Informing Future Care
The primary endpoint was a combination of death, requirement for ICU care, systemic thromboembolism (blood clots traveling through the arteries), or ischemic stroke at 30 days. This endpoint was not significantly reduced among the groups. However, 30-day mortality was lower for those treated with high-dose anticoagulation compared with those on the low-dose regimen. Seven percent of patients treated with the low-dose anticoagulation died within 30 days, compared with 4.9 percent of patients treated with high-dose anticoagulation—an overall reduction of 30 percent. The need for intubations was also reduced in the high-dose group: 6.4 percent of patients on the high-dose regimen were intubated within 30 days compared with 8.4 percent in the low-dose group—a 25 percent reduction. The study showed high-dose anticoagulation to be especially beneficial for patients with ARDS, a condition where COVID-19 damages the lungs. Among patients with ARDS at the time of hospital admission, 12.3 percent in the low-dose anticoagulation group died within 30 days, compared with 7.9 in the high-dose group.

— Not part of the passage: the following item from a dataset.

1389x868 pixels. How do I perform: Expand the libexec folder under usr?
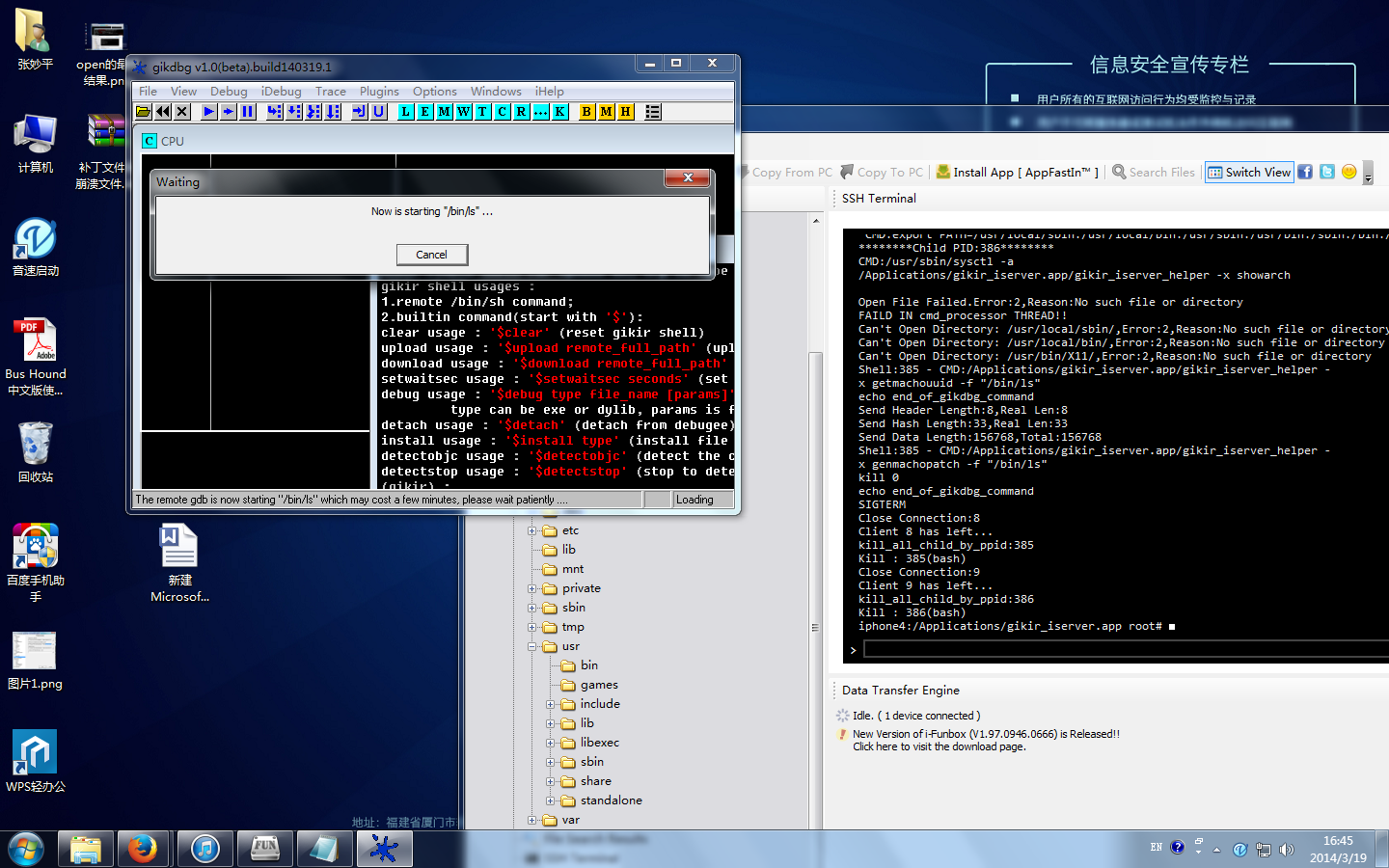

All groups had low bleeding rates, and there were no differences between the two therapeutic blood thinners for safety and efficacy.
“This is an important study for patients with COVID-19 who are sick enough to require hospitalization but not so ill as to require ICU management. In this group of patients with radiologic evidence of ARDS, therapeutic dose anticoagulation prevents disease progression, especially the need for intubation, and saves lives,” says co-Principal Investigator Gregg W. Stone, MD, Professor of Medicine (Cardiology), and Population Health Science and Policy, at the Icahn School of Medicine at Mount Sinai. “This is especially important as COVID-19 is not going away. Even in the United States, the current number of daily deaths, although much lower than at the peak of the pandemic, is twice that compared with just one year ago. And in other countries COVID-19 is raging”
The FREEDOM trial was coordinated by the Mount Sinai Heart Health System. Dr. Fuster raised all funding for the trial.